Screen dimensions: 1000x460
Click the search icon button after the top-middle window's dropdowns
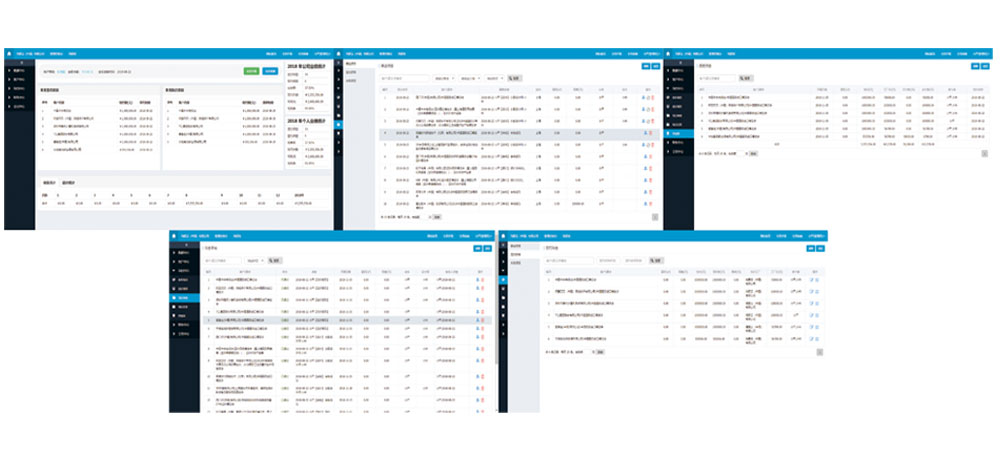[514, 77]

* * *

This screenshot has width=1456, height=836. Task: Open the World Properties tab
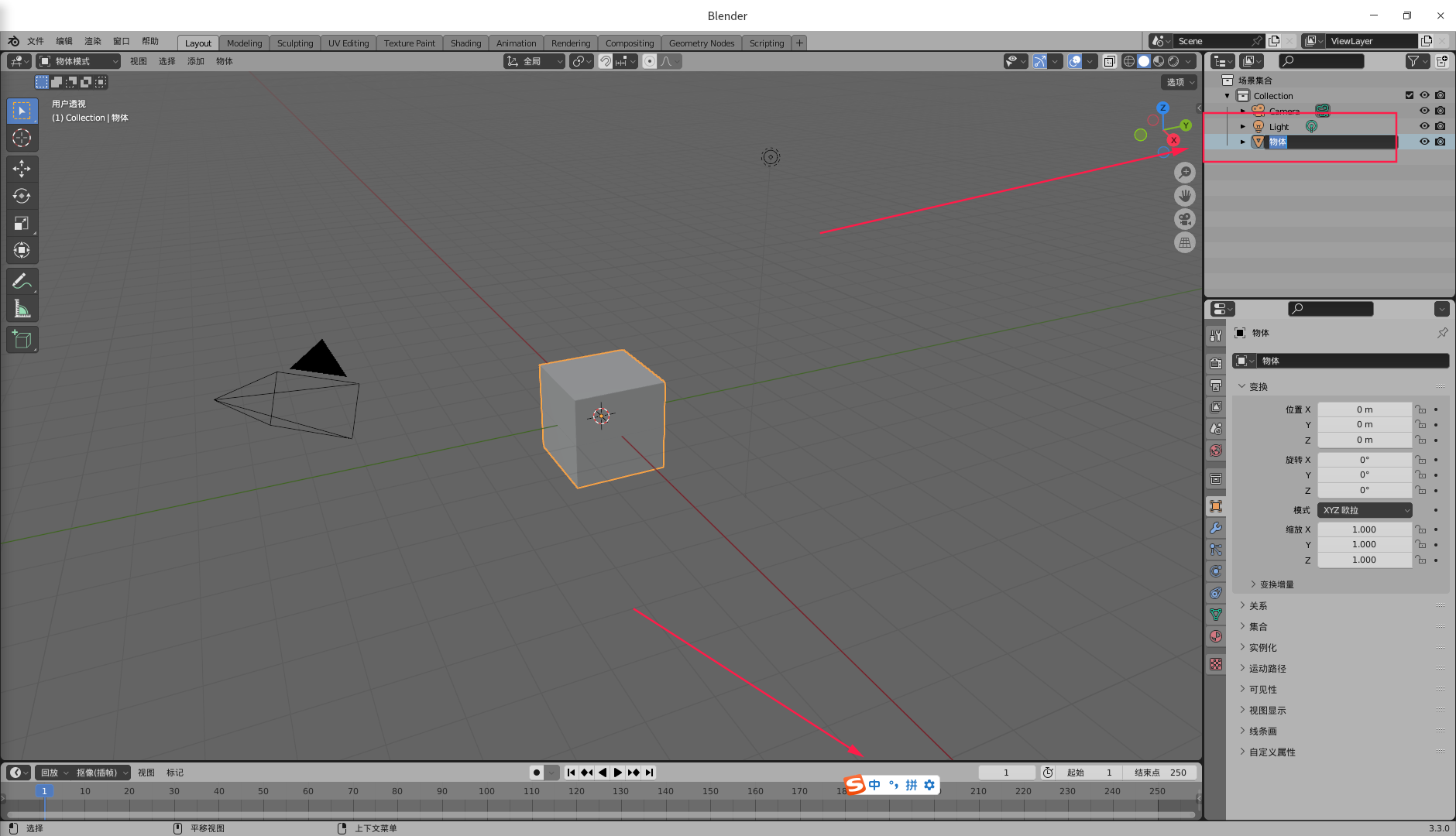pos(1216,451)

**Your goal**
In the part of the data that opens with the line containing "This screenshot has" and closes with the line containing "pos(1216,451)", change "World Properties" to "Scene Properties" and give back only those lines, otherwise unchanged. Omit the pictures from your answer.

**Reply to the exercise**
This screenshot has width=1456, height=836. Task: Open the Scene Properties tab
pos(1216,451)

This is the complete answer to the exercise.